In his interview to the media in Germany on Monday night, the PPP chairman complained that he had not been heard at all during the case and that his right to fairly trial was affected. He said the PPP had always respected the court’s verdict, but in this case the “credibility of the judiciary and my right of fair trial have been undermined”.

Bilawal says his right of fair trial ‘undermined’; party wants review of court’s limits under Article 184(3)

He said that during the hearing of the case, the chief justice had asked a member of the joint investigation team (JIT) why his name had been included in the report, but there was no answer.

“The chief justice gave an order then which the whole country heard but the written judgement is different. How can the written judgement not reflect this observation?” he asked, referring to the observations made by then chief justice Mian Saqib Nisar.
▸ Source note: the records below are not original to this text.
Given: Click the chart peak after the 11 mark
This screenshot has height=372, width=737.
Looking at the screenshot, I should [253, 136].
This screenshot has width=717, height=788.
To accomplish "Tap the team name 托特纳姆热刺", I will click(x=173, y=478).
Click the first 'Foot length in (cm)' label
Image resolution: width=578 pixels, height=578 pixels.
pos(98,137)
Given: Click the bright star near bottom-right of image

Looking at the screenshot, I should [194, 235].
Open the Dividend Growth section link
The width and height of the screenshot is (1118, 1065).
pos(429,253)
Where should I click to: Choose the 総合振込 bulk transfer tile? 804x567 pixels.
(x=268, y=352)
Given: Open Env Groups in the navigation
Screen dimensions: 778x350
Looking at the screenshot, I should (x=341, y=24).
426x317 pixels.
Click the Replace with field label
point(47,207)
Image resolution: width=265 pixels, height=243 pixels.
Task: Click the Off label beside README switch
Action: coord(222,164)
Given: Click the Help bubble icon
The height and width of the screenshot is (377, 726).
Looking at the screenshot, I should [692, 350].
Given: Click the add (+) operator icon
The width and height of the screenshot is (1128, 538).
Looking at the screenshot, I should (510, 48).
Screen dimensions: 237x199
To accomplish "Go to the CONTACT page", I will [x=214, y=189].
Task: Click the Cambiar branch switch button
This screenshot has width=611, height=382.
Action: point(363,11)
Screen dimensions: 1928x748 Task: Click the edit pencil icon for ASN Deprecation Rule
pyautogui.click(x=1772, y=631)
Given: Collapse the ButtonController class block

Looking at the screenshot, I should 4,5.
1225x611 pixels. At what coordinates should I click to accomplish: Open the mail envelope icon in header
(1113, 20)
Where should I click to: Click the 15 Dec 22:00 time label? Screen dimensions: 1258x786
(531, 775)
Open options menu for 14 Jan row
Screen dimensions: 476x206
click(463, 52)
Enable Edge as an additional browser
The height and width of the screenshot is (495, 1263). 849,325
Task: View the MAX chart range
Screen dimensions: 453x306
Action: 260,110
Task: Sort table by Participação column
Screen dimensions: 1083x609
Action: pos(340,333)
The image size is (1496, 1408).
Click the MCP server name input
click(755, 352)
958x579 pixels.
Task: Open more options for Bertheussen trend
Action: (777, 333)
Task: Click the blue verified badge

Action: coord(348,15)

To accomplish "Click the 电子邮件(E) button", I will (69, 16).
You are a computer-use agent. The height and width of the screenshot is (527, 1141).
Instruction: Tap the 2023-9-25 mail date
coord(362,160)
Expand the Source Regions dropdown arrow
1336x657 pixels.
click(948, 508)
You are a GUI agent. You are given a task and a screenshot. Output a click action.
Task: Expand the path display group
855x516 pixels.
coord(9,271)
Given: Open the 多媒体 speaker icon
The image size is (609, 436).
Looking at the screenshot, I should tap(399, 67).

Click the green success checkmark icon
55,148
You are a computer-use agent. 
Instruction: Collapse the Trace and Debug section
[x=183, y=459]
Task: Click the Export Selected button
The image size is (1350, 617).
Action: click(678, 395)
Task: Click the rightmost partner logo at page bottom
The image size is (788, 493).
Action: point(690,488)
“There can’t be a disparity between a verbal order and the written order,” he said, adding that he wanted to know the “rationale behind it” and wanted to know “if it is an innocent clerical error”.

He further said the case should be heard by the accountability court in Karachi, instead of Rawalpindi, as there was no legal basis for shifting the case.

“For the Bhuttos, a Karbala had always been prepared in Rawalpindi, and we are ready for it,” he said in an apparent reference to the hanging of the party’s founding chairman Zulfikar Ali Bhutto in 1977 and the assassination of his mother and former prime minister Benazir Bhutto in 2007.

He said that they would plead before the court to shift the case to Sindh. He also said that he was taking this petition seriously. He said that many in the party believed that the PPP had never got justice from the courts, but he said that he wanted to go to the court to bring his viewpoint on record.

Meanwhile, Mr Babar said that Mr Bhutto-Zardari had in his petition asked whether slackness in the progress of a case constituted a valid ground for use of suo motu powers when an FIR had been registered, investigations were continuing, preliminary report had been finalised and the case was proceeding in banking court.

“That is why the review petition also urged the Supreme Court to constitute a larger bench to address the constitutional issue of limits of suo motu powers,” Mr Babar said, adding that the Supreme Court was the highest court of appeal against which there was no appeal and when it decided a case by taking a suo moto notice, the aggrieved was left with no forum to appeal the verdict. “Absence of a forum for appeal is against the basic principle of justice and, therefore, it is all the more necessary to revisit the procedure for taking up cases under suo motu powers,” he added.

He said the PPP would work towards a parliamentary debate on Article 184(3) of the Constitution with a view to making legislation for determination of the powers under suo motu jurisdiction, he said.